Data cleansing typically focuses on the removal of things like special characters from data but can also include conversion from one data type to another. If you think about data being dirty as data not looking like it should than data cleansing makes a little more sense.
Data standardization is the process of converting data to a commonly accepted norm, or standard. Typically this is done with various reference files or tables. For instance, there are commonly accepted abbreviations for things like state and country codes. Data standardization is the process by which conversion from the original source value to the defined standard occurs.
Data deduplication typically focuses on either the customer or product domains. Often organizations that grow through merger and acquisition end up having multiple records for the same customer and/or products.
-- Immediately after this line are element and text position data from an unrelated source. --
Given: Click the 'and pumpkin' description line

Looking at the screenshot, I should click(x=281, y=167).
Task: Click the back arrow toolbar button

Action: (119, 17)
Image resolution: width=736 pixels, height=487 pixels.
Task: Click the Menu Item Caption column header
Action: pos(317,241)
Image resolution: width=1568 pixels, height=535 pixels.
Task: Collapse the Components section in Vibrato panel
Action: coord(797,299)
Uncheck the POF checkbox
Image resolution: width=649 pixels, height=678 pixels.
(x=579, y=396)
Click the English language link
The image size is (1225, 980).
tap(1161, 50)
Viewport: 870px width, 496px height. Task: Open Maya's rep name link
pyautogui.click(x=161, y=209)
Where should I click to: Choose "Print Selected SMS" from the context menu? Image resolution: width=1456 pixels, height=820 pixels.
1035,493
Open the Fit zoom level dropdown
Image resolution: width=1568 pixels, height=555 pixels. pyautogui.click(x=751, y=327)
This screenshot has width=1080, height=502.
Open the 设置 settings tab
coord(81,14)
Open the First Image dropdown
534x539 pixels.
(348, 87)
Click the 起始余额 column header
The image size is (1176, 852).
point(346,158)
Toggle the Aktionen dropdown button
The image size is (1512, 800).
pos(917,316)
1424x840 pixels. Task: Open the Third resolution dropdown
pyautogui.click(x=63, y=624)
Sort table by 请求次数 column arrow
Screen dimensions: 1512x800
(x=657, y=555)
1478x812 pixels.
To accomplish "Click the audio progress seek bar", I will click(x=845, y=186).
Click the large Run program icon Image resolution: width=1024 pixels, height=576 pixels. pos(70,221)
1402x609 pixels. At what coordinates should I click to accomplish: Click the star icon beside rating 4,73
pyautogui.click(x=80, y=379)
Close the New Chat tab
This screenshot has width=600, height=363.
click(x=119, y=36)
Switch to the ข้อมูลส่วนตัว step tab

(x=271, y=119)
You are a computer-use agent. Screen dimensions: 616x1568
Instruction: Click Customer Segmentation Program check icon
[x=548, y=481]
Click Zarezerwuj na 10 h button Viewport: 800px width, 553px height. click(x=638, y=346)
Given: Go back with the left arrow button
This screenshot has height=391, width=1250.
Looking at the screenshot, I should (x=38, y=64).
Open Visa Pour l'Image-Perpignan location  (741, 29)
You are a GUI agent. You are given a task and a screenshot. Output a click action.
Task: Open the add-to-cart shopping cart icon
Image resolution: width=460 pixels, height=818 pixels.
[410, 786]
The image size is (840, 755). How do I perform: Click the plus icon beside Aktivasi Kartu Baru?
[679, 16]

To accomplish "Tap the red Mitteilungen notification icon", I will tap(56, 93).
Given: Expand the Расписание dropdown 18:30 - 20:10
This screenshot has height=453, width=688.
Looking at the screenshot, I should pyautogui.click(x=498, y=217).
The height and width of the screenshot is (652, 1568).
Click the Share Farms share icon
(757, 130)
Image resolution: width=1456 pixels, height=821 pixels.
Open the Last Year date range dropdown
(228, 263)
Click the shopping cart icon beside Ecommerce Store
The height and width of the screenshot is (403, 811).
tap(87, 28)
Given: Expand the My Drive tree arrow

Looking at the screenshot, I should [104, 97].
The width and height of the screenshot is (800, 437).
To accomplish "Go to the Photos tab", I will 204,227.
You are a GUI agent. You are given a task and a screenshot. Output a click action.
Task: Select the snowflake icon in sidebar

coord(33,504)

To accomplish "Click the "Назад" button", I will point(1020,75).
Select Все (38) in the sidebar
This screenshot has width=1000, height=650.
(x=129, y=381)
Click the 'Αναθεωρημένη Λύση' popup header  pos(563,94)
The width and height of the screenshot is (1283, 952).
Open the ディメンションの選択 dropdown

Being able to gauge the magnitude of this issue and remediate it is one of the most compelling offerings in the data quality space.
Data consolidation is performed in conjunction with duplicate identification and is the process by which the duplicates are reduced. Often this process is dependent on “survivorship” rules that define which record is kept and which is archived. Sometimes there are rules which condense the two records into a master record. Simple examples of survivorship rules include most recent, most complete, or source system based rules. It is crucial to note that the non-surviving record is archived and not discarded.
Data validation is the process by which data remediation steps taken and their results are reviewed with the data owner. Typically it is not possible to go through all the records involved so various use cases are often selected prior to remediation and reviewed once the work is completed. Use cases are involved data or records that are known to be an issue. This process is affectively the before and after snapshot and provide the data owner with a comfort level that those changes implemented are valid for all the data or records in question.
Off to battle!
I think that covers a great deal of what data quality efforts involve. I try to revisit these basics from time to time and drill into more detail when I come across examples. Hopefully this post contains enough information for those of you that are interested to go out and win some data quality battles.